> **Pixel coordinate grounding data**
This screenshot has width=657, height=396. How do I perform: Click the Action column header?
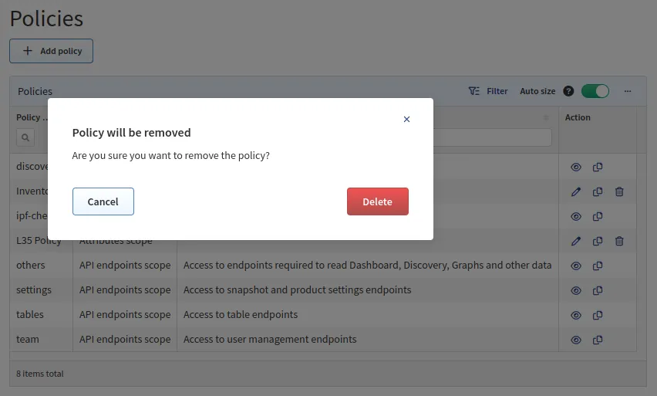coord(578,117)
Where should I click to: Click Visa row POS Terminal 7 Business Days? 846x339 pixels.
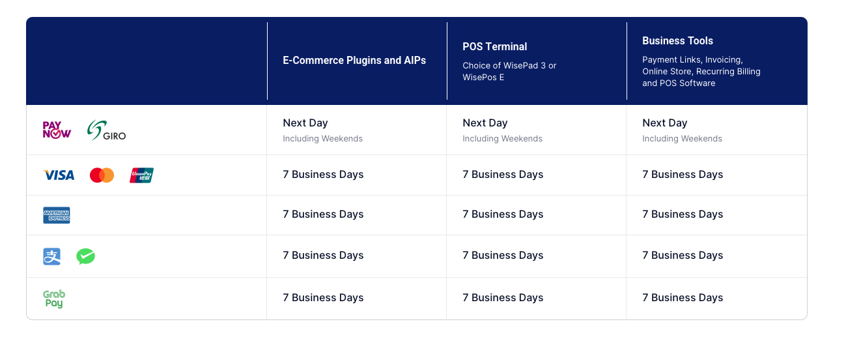503,174
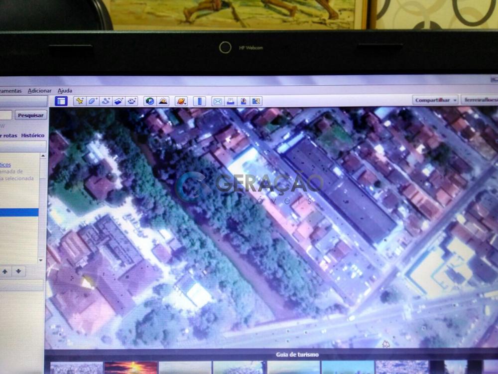The width and height of the screenshot is (498, 374).
Task: Select the Add Polygon tool
Action: (93, 101)
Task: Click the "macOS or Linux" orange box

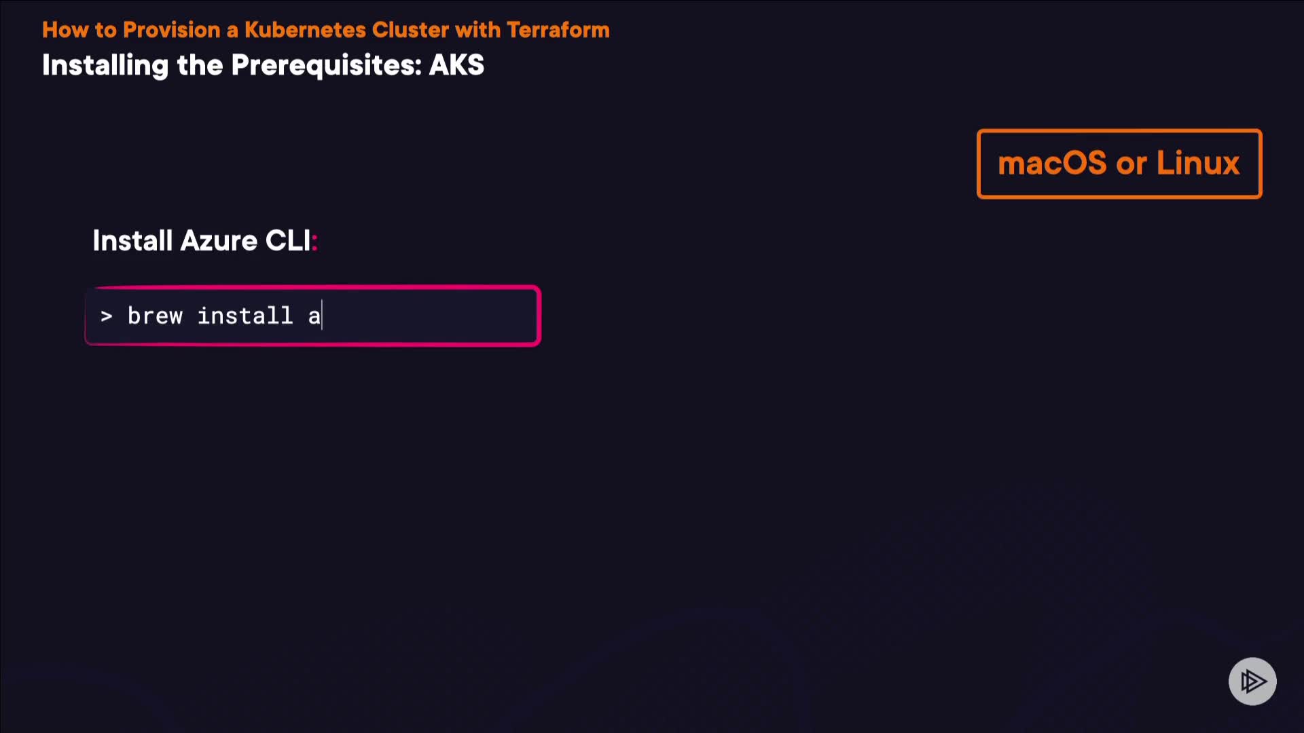Action: (1119, 164)
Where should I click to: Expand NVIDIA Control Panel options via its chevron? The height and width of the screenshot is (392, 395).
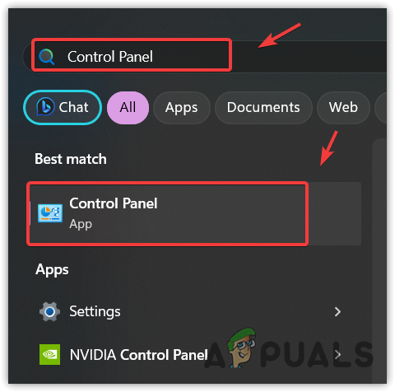pyautogui.click(x=338, y=354)
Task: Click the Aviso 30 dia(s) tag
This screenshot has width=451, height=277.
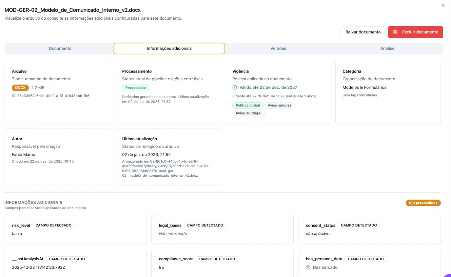Action: (x=249, y=113)
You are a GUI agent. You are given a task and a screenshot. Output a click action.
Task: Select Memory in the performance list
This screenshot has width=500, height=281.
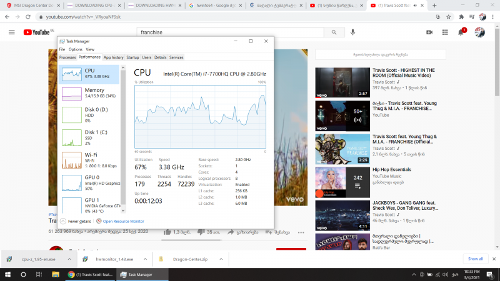click(91, 93)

> **Task instructions**
Output the lines above in full and exactly. Leave out every picture.

> **Reply**
This screenshot has width=657, height=396. How do I perform: Click the Action column header?
coord(578,117)
Where should I click to: Click Visa row POS Terminal 7 Business Days? 846x339 pixels.
503,174
The width and height of the screenshot is (498, 374).
Task: Select the Add Polygon tool
Action: (93, 101)
Task: Click the "macOS or Linux" orange box

Action: (1119, 164)
Where should I click to: Expand NVIDIA Control Panel options via its chevron? The height and width of the screenshot is (392, 395).
pyautogui.click(x=338, y=354)
Task: Click the Aviso 30 dia(s) tag
This screenshot has width=451, height=277.
Action: (x=249, y=113)
You are a GUI agent. You are given a task and a screenshot. Output a click action.
Task: Select Memory in the performance list
This screenshot has width=500, height=281.
click(91, 93)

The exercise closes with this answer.